**Work item**:
Each line of the data that includes "agent" must be copied.

Dataset excerpts

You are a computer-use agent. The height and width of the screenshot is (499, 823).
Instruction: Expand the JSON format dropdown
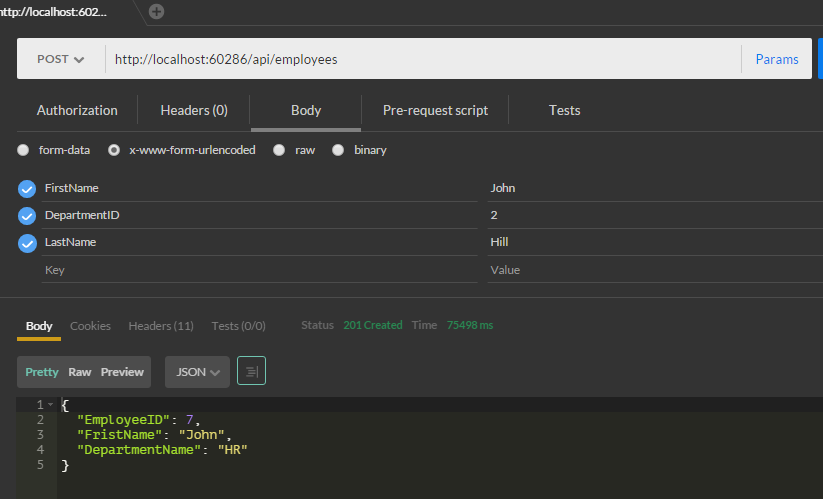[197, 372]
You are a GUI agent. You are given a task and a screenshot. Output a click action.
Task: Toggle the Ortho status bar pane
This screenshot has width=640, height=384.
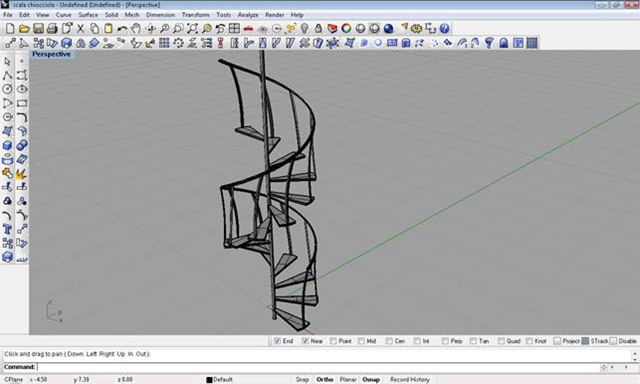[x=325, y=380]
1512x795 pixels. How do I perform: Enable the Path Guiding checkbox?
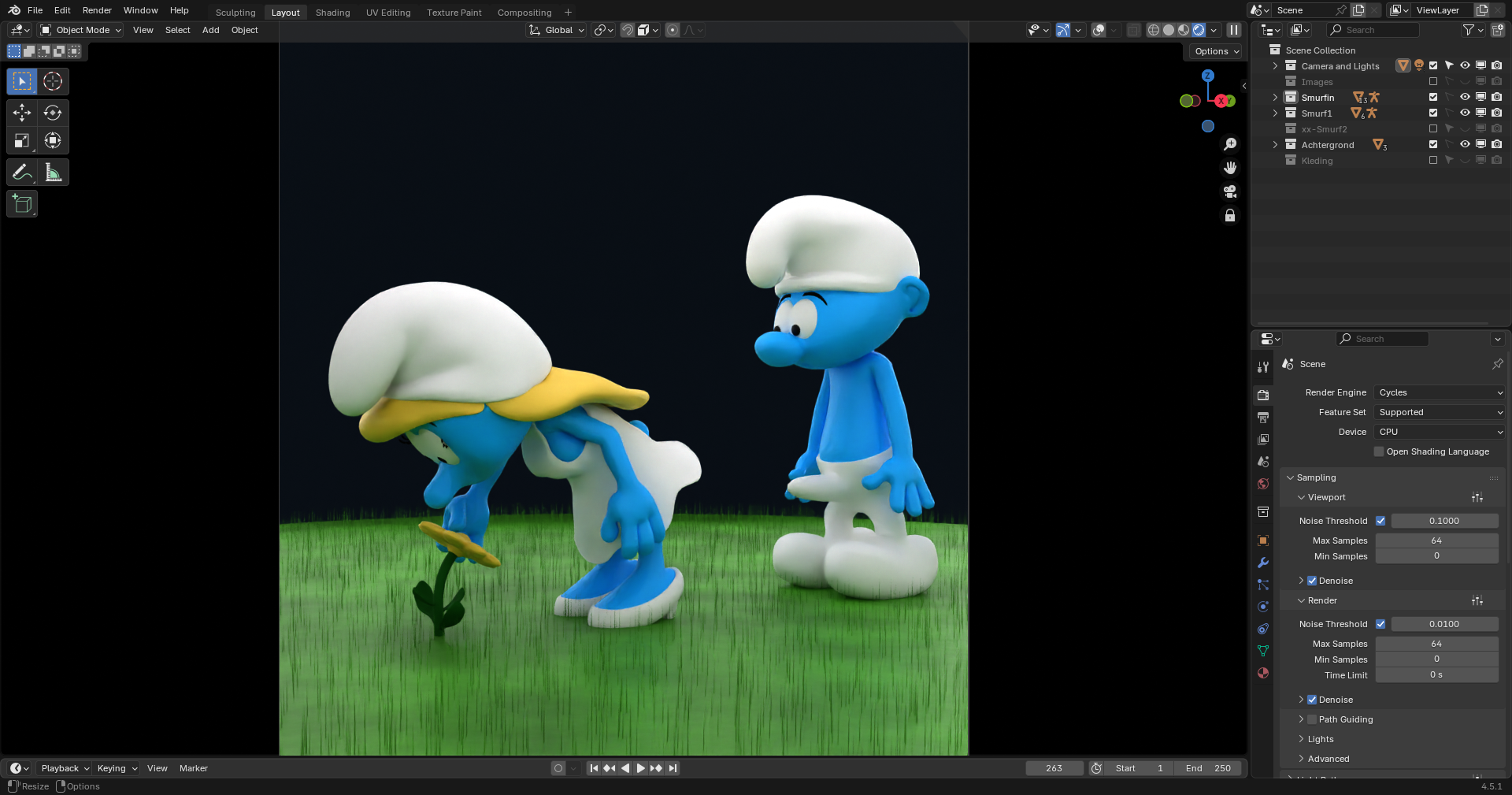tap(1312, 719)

==

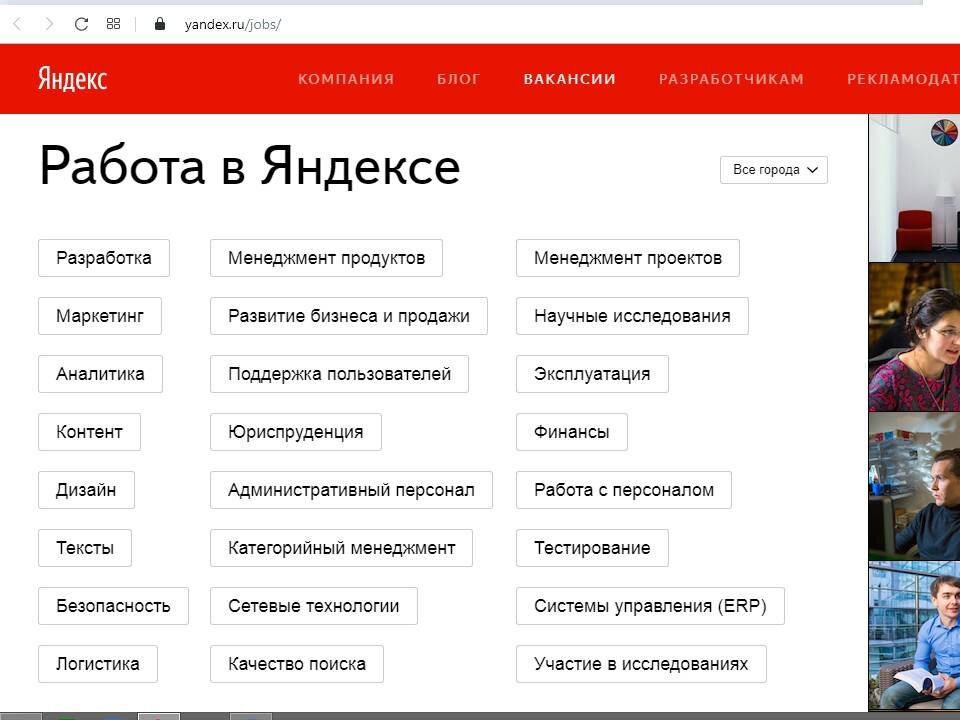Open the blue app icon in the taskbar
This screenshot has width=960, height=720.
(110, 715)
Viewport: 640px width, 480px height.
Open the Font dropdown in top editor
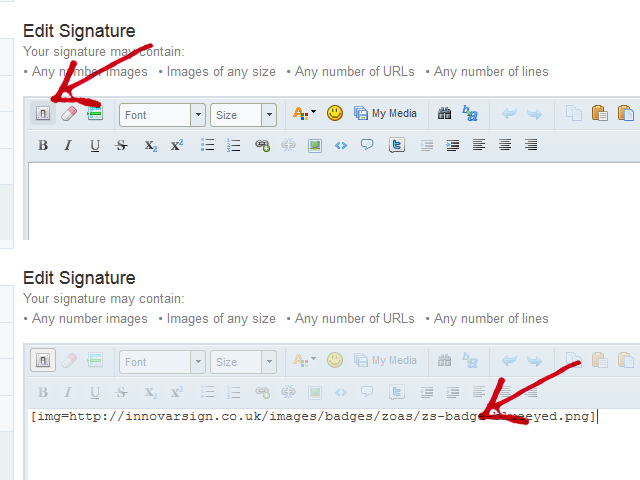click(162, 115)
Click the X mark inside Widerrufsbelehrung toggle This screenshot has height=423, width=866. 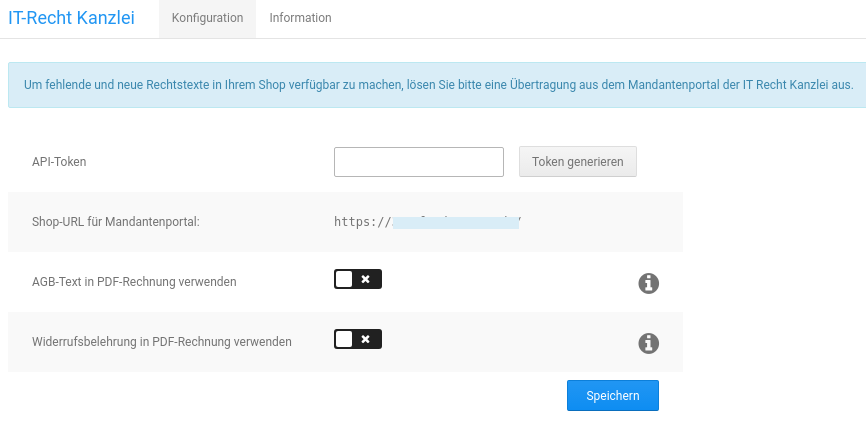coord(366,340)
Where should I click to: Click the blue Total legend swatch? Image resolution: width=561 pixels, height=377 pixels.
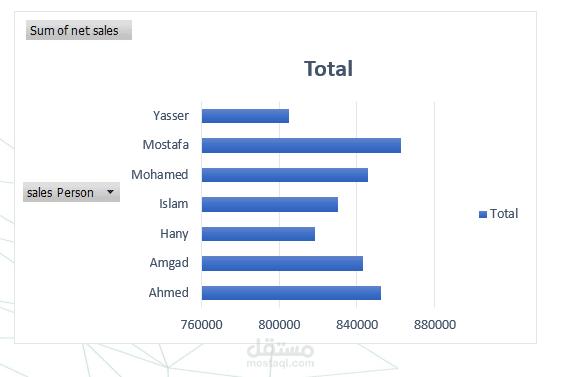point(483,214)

**Written response**:
You are a computer-use agent. The height and width of the screenshot is (499, 823).
You are a GUI agent. You are given a task and a screenshot. Output a click action.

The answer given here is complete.